One of the best planetarium programs is Starry Night, by Siennasoft (www.siennasoft.com). It shows a very realistic sky. Although you can click on objects to identify them, there is no printing on the display. The screen can be overprinted with an altitude and azimuth grid, path of the ecliptic, or galactic grid. The default field of view is 100°, which, again, is quite realistic. The field of view can be zoomed to show one minute of arc and centered on an area of sky defined by right ascension and declination to the fraction of a minute. The foreground defaults to grass and trees, but a somewhat imaginative sea scene can be selected. Location is selected by latitude and longitude. Date and time are taken from the control panel. Time can be run forward or backward. As time passes, the program shows twilight, sunrise, the rise and fall of the sun through the sky, sunset, twilight, and night again.
If the sky view from your position is not interesting, then it can be clicked off, or you can change your position to anywhere on earth or to an altitude of a few hundred or thousand kilometers. And if that doesn't do it for you, choose an astronomic unit. Try the night sky from Pluto, sunset on Mars, or noon on Mercury.

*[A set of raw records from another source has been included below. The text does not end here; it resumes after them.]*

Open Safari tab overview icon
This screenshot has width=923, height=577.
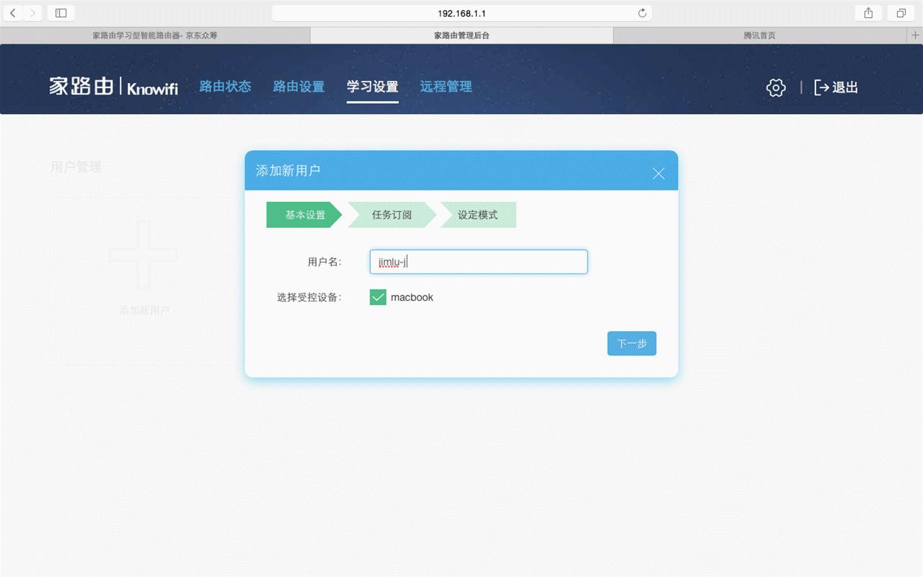click(x=900, y=12)

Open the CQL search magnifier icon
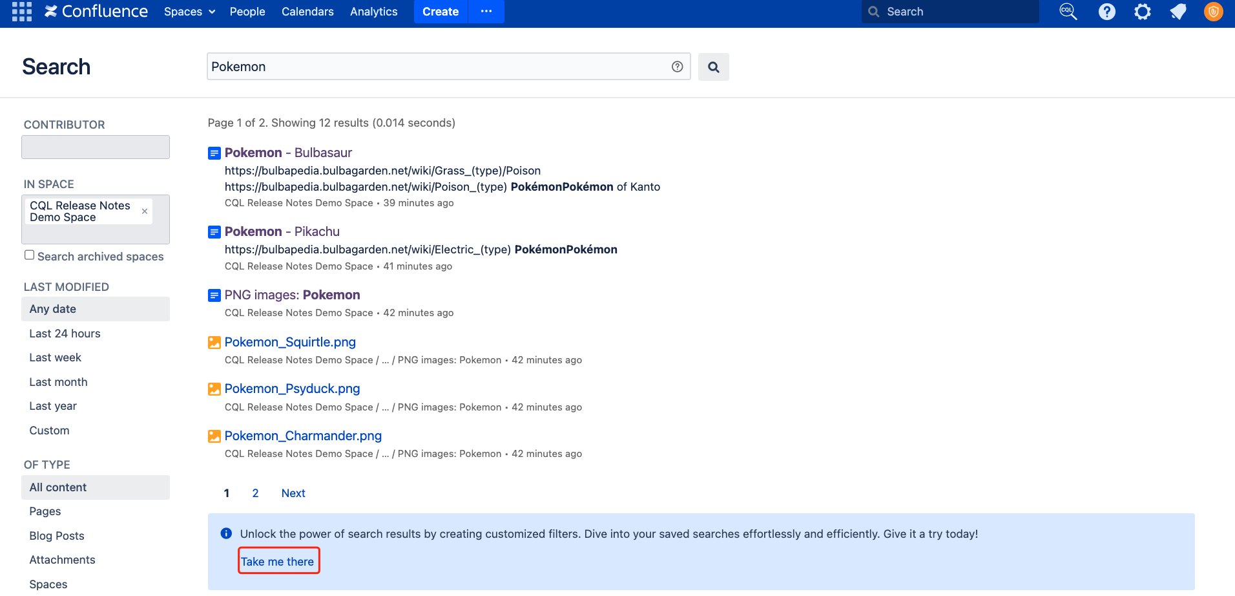coord(1068,12)
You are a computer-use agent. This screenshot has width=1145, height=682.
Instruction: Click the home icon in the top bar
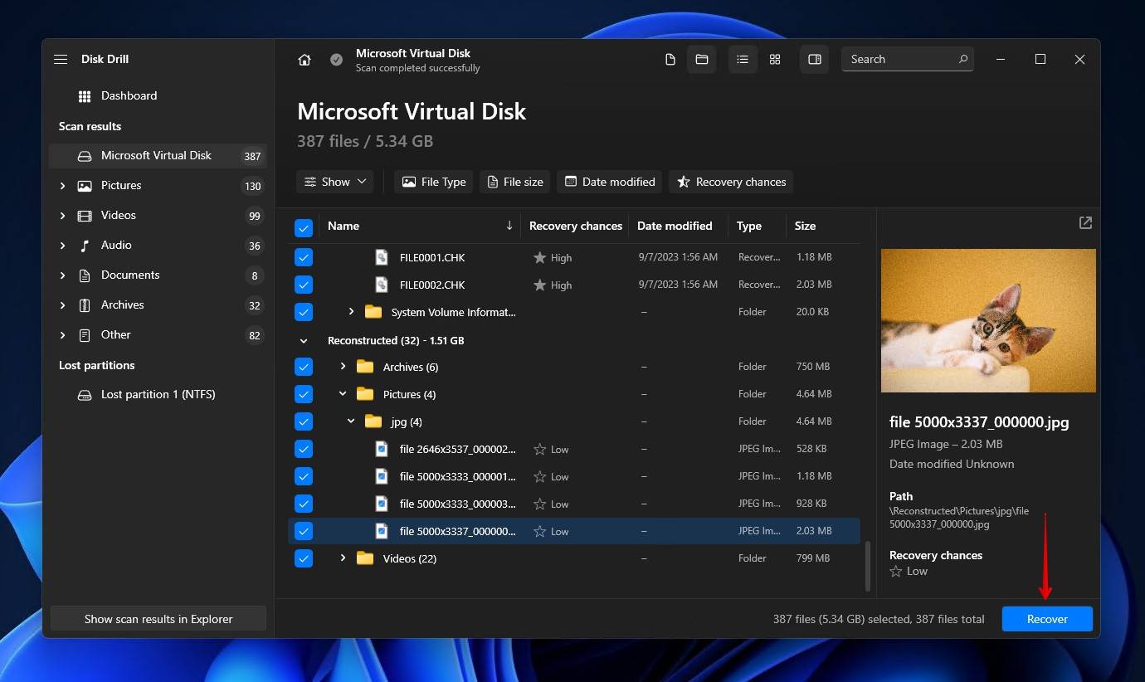[x=305, y=60]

An early version can be downloaded from the Siennasoft website. The fancier version is on a medium-priced CD. Both Mac and Windows versions are available.
If your curiosity still isn't satisfied, check out www.seds.org/billa/astrosoftware.html for more titles. Some of these include Skymap, Earth Centered Universe, Deep Space, Home Planet, Cybersky, Redshift 2, Distant Suns, Megastar, Hypersky, Atlas du Ciel, and more. Most of these, from their samples, appear to resemble SkyGlobe in their displays, but they have more tools, can zoom, and so forth. A telescope drive option appears to be standard on the better programs. The Rolls Royce of astronomy programs is the Palomar collection, which costs more than $200definitely for astronomers. With the exception of SkyGlobe, prices run about $100. Of course, only the Davis product has any direct navigation function.
But, hey, for those of us who live between rain and fog, it's nice to see the sky somehow.
Chuck Warren is a sailor and real estate appraiser who has voyaged extensively in the South Pacific.